• WORK REQUIRED:
Reproduce the lines of the listing below word for word, beginning with the line that contains "This screenshot has width=1406, height=840." and continuing through the line that contains "Looking at the screenshot, I should pos(494,177).", both included.
◇ ◇ ◇
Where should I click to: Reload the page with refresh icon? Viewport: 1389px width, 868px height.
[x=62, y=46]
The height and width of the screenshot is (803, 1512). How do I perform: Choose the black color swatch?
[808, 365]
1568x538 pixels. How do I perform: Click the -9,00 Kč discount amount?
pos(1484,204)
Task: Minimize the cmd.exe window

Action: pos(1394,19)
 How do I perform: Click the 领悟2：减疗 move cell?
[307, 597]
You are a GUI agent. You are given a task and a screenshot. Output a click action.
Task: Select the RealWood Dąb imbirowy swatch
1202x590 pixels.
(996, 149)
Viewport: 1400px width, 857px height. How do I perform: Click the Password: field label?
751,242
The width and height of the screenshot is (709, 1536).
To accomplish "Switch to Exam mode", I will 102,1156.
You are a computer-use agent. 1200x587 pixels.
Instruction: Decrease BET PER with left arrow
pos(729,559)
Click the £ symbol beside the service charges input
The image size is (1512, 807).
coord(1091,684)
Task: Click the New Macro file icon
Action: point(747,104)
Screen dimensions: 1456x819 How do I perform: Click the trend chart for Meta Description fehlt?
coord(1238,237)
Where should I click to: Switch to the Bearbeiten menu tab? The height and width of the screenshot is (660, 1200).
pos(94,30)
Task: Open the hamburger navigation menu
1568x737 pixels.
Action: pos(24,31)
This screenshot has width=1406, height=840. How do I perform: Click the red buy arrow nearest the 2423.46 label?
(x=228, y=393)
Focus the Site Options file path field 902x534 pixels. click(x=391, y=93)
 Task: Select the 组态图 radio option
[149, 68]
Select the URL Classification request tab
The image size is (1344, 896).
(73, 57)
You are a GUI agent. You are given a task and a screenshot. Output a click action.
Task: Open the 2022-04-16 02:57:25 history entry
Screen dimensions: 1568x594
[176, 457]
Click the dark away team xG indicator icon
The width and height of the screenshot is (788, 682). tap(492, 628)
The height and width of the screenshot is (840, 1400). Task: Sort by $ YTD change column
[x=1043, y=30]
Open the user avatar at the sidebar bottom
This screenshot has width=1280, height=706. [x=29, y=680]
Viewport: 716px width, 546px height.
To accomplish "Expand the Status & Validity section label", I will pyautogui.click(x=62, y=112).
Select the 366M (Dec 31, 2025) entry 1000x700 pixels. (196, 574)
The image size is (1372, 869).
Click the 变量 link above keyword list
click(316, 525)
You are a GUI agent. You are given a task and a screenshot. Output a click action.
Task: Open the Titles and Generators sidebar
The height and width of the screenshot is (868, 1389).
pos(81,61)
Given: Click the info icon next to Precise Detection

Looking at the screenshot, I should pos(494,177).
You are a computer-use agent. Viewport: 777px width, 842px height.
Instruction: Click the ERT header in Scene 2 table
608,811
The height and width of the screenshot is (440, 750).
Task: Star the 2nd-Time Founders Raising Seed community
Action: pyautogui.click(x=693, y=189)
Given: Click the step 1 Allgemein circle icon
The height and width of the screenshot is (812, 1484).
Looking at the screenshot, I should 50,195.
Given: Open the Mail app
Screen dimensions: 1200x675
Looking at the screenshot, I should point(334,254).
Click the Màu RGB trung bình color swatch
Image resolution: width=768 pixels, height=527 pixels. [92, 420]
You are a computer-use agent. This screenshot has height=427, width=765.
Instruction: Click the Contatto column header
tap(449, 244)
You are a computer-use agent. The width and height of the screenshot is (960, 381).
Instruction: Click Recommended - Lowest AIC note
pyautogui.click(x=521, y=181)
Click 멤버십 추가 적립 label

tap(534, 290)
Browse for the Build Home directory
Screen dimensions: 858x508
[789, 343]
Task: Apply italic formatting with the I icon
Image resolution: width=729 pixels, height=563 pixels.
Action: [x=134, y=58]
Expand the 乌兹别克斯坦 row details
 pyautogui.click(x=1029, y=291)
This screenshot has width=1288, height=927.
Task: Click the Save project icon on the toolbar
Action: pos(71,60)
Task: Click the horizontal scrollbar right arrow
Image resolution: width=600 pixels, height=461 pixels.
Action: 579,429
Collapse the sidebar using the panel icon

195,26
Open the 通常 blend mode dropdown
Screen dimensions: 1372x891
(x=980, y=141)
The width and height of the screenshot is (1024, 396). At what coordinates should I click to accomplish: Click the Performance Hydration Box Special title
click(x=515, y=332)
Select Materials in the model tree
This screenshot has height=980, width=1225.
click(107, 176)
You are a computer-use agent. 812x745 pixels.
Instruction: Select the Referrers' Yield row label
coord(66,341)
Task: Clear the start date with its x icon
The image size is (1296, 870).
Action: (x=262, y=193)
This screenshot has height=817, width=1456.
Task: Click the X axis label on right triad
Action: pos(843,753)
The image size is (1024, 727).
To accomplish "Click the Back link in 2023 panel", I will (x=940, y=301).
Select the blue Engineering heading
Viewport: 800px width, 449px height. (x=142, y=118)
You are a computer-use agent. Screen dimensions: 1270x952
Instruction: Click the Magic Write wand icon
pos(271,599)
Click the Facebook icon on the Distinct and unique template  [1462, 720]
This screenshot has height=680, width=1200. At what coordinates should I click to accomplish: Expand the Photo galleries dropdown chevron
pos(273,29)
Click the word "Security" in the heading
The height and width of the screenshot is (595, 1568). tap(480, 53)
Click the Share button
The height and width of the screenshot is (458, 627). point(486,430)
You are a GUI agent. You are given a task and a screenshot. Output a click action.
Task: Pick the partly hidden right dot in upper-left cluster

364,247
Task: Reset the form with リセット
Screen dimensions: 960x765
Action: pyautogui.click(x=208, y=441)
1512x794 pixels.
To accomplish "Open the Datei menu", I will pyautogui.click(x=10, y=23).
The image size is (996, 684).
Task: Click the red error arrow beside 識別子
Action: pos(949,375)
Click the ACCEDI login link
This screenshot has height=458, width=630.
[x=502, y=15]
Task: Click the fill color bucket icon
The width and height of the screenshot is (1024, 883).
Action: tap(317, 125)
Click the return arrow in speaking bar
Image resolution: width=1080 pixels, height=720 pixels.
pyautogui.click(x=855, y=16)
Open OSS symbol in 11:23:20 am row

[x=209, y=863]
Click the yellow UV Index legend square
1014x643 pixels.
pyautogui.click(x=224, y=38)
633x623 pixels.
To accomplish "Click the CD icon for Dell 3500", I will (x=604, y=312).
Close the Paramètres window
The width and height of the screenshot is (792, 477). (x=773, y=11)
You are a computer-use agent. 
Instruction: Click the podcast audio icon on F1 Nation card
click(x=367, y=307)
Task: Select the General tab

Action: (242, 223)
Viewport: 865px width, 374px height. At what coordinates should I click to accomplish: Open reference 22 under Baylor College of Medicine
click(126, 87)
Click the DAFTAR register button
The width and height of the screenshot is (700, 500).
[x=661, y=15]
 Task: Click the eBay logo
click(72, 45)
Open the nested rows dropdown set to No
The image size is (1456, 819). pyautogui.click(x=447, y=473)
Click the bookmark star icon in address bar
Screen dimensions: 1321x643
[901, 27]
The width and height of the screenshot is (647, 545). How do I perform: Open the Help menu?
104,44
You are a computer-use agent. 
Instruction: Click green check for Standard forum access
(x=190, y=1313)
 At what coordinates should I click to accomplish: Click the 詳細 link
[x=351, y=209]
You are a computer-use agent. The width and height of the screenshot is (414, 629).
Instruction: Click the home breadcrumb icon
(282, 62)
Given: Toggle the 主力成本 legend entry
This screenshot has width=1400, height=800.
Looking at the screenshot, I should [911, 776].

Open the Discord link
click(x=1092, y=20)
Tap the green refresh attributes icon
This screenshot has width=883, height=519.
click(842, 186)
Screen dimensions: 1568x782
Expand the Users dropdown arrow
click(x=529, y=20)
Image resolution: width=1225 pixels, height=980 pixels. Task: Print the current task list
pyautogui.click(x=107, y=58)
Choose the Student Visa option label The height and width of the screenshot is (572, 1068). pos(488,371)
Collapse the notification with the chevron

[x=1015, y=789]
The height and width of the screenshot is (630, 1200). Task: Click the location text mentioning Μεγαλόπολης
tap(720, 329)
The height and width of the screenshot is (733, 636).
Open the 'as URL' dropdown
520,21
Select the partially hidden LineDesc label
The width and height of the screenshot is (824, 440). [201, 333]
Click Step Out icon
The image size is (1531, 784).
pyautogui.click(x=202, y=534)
◇ ◇ ◇
• TASK ANSWER:
This screenshot has width=1406, height=840. How do I perform: Click the red buy arrow nearest the 2423.46 label?
(x=228, y=393)
Focus the Site Options file path field 902x534 pixels. click(x=391, y=93)
 Task: Select the 组态图 radio option
[149, 68]
Select the URL Classification request tab
The image size is (1344, 896).
(73, 57)
You are a GUI agent. You are given a task and a screenshot. Output a click action.
Task: Open the 2022-04-16 02:57:25 history entry
Screen dimensions: 1568x594
[176, 457]
Click the dark away team xG indicator icon
The width and height of the screenshot is (788, 682). tap(492, 628)
The height and width of the screenshot is (840, 1400). Task: Sort by $ YTD change column
[x=1043, y=30]
Open the user avatar at the sidebar bottom
This screenshot has width=1280, height=706. [x=29, y=680]
Viewport: 716px width, 546px height.
To accomplish "Expand the Status & Validity section label", I will pyautogui.click(x=62, y=112).
Select the 366M (Dec 31, 2025) entry 1000x700 pixels. (196, 574)
The image size is (1372, 869).
Click the 变量 link above keyword list
click(316, 525)
You are a GUI agent. You are given a task and a screenshot. Output a click action.
Task: Open the Titles and Generators sidebar
The height and width of the screenshot is (868, 1389).
pos(81,61)
Given: Click the info icon next to Precise Detection

Looking at the screenshot, I should pos(494,177).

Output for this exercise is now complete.